▶ _Exercise aim_
Copy the records below, from the line containing "Task: Switch to the 批量处理 toolbar icon" through the last line; leave out pictures.

▶ _Data under study_

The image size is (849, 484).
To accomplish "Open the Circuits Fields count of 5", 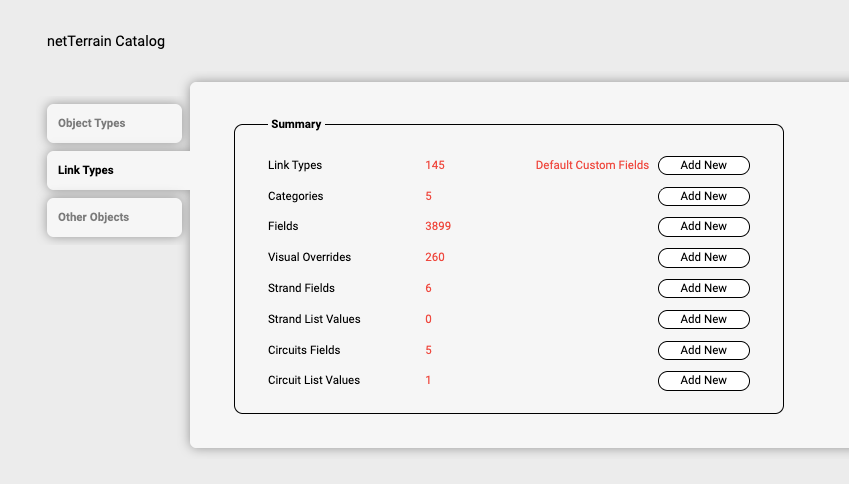I will click(x=429, y=351).
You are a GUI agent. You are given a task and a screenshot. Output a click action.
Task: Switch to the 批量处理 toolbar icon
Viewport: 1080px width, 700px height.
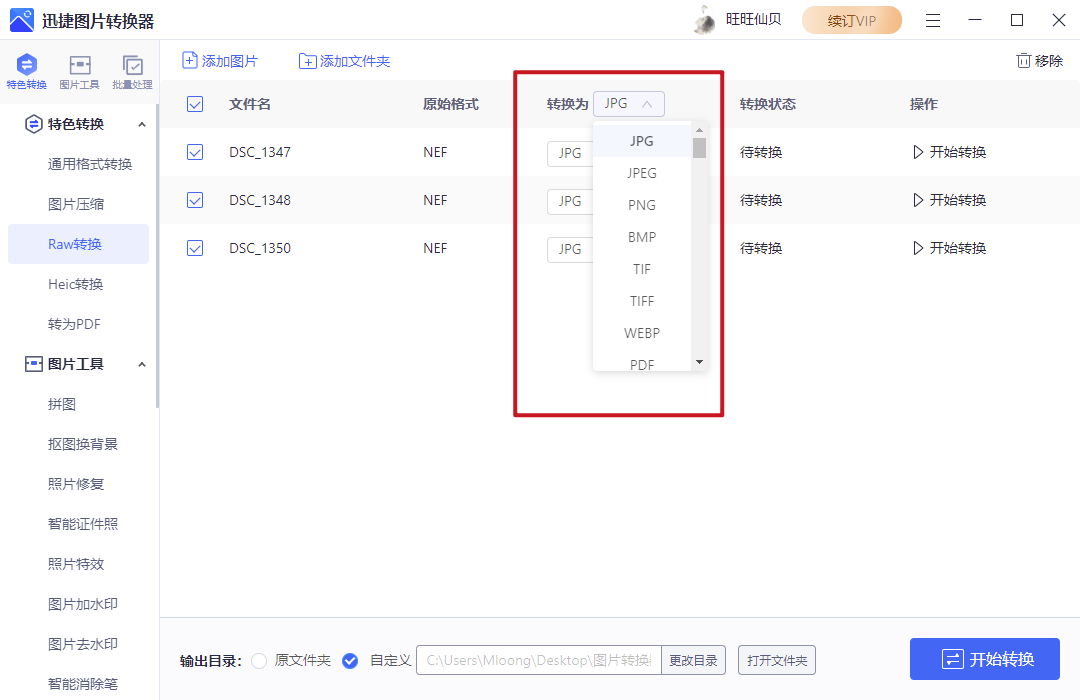click(x=131, y=70)
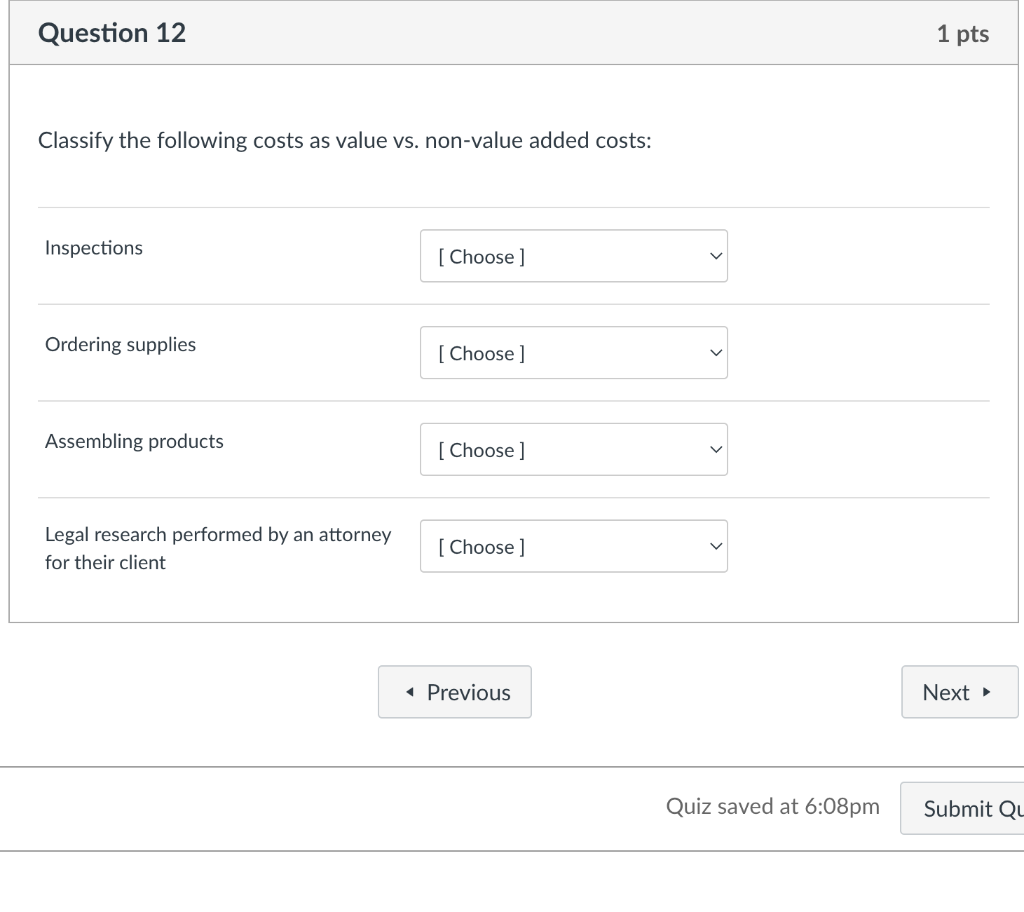Click the Assembling products row label

click(x=135, y=441)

▶ _Expected output_
Task: Switch to the 批量处理 toolbar icon
Viewport: 1080px width, 700px height.
click(x=131, y=70)
Click the Assembling products row label

click(x=135, y=441)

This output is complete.